Il parco è stato dotato di una serie di strutture, allestimenti e attrezzature tecnologiche per accogliere al meglio turisti e visitatori. Bunnari ospita al suo interno accanto allo storico bosco un centro polivalente con piscina e un parco archeologico per attività didattiche rivolte alle scolaresche. Sono diverse le opportunità di svago e le attività all’aria aperta che si possono svolgere a Bunnari: dal calcetto al minigolf, dal trekking alle pedalate nella pista per mountain bike.

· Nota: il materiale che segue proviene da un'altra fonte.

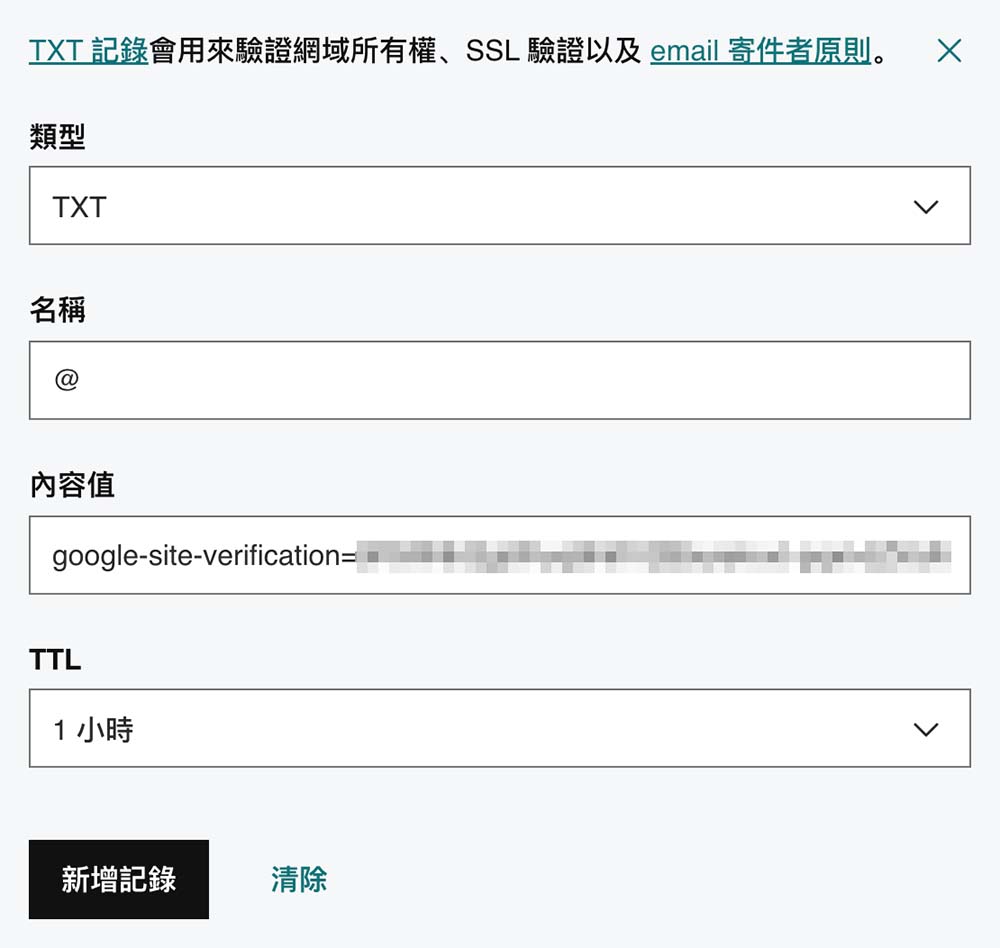
Task: Click the SSL 驗證以及 text in description
Action: tap(553, 51)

Gli interventi di completamento necessari alla riapertura del parco hanno consentito di portare luce e acqua all’interno dell’area: attraverso il ripristino di un vecchio pozzo e la realizzazione di un impianto di potalizzazione ora è possibile anche il normale utilizzo dell’acqua, mentre per l’illuminazione è stata portata l’elettrificazione dal comune di Osilo.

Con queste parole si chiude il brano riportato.